Strona:PL Waleria Marrené-Błękitna książeczka 156.jpeg

Z Wikiźródeł, wolnej biblioteki
Ta strona została uwierzytelniona.

Krótka noc letnia była już na schyłku, a złocista łuna, rozpościerając się na wschodniej części widnokręgu, gasiła gwiazdy, rzucając blade światło na ziemię rosą skąpaną. Przy tym niepewnym blasku Natalia dostrzegła Romualda, stojącego w jednemże miejscu, z okiem zwróconem w jej okno. Wówczas nakreśliła bez namysłu następujące wyrazy:
„Jedź, zatrzymaj się w K. dzień cały, a następnej nocy czekaj na mnie za parkiem głogowskim w miejscu, gdzie rzeka z niego wypływa. Świat przed nami; po dwunastej będę z tobą“.
Romuald widząc, że pisze, uspokojony ciszą, panującą w całym pałacu, podszedł pod okno. Natalia zdjęła z palca pierścionek, pamiątkę po matce, który zawsze nosiła, obwinęła go w swój bilecik i rzuciła z okna.

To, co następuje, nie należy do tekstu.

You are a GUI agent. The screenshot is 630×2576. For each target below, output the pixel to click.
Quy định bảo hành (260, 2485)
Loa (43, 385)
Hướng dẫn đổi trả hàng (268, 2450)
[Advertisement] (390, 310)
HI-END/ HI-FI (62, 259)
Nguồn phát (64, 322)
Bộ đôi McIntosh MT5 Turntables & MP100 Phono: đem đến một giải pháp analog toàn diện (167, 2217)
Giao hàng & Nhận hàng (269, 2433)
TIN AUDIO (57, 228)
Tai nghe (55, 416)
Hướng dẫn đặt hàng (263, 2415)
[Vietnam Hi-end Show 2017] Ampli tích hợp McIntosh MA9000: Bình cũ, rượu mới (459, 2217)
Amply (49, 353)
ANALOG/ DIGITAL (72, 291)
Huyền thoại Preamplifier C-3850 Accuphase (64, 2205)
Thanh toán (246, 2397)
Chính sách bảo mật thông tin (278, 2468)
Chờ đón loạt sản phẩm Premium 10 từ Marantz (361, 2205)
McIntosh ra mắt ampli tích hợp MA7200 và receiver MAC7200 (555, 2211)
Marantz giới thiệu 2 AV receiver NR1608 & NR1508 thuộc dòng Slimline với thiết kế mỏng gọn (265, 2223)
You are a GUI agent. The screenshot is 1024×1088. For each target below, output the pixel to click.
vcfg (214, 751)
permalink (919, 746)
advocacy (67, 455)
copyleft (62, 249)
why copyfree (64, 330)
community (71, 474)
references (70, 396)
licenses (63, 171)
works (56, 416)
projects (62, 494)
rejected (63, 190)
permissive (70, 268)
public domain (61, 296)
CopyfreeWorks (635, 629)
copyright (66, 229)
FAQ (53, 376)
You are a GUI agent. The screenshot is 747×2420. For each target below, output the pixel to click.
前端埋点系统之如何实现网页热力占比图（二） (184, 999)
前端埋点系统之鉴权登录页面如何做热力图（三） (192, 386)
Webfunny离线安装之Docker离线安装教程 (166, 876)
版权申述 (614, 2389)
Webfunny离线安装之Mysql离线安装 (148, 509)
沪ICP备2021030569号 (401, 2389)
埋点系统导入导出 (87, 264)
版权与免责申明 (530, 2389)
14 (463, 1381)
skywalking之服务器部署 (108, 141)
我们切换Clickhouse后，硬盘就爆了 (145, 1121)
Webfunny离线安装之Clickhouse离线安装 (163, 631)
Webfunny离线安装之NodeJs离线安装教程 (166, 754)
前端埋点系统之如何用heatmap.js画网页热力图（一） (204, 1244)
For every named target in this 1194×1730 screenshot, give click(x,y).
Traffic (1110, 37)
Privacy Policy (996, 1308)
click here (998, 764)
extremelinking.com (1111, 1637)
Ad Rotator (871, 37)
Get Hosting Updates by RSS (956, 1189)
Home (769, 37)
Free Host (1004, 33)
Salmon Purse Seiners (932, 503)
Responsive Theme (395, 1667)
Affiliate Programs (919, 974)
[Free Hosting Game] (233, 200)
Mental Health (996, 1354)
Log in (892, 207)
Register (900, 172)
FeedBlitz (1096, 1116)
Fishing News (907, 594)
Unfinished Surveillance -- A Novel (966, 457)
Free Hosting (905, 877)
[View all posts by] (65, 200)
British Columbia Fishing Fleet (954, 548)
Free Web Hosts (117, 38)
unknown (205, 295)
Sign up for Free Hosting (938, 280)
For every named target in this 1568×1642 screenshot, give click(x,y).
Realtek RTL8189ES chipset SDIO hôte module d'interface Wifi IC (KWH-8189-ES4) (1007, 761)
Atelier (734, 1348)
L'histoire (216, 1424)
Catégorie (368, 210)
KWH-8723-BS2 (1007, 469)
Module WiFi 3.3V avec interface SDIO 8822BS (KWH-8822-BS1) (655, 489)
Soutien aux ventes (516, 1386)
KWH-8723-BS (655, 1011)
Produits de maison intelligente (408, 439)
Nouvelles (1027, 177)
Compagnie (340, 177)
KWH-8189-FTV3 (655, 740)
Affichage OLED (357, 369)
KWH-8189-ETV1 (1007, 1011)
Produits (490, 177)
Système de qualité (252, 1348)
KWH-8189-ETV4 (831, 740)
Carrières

On pochwycił go wlot, ucałował ze czcią namiętną i zniknął znowu w gęstwinie parku.
Natalia chwilę jeszcze stała w oknie, jakby odurzona tem co czyniła, potem po cichu cała drżącą, powróciła na łóżko i tym razem usnęła snem kamiennym, snem młodości, po strasznych wzruszeniach dnia tego.
Drylska sumiennie spełniła swój obowiązek, na krok nie odstąpiła księżniczki; doniosła o tem Aurelii, jakoteż i o tem także, iż w nocy tej nie zaszło nic nadzwyczajnego, iż żaden odgłos ze świata nie doszedł do księżniczki, i odebrała zasłużoną pochwałę. Rzeczywiście hrabia i hrabina mogli się poszczycić przebiegłością, z jaką rozłączyli młodą parę. Nie zostało wymówione w tej całej sprawie jedno słowo drażliwe, coby nawet w oczach domowników rzuciło jakikolwiek cień podejrzenia na młodą dziewczynę. Nauczyciel wyjechał rano, nie widząc się z nikim, a Natalia była tak zupełnie naturalną i spokojną, iż albo nie dowiedziała się wcale o tym wyjeździe, albo też on nie obchodził jej wcale.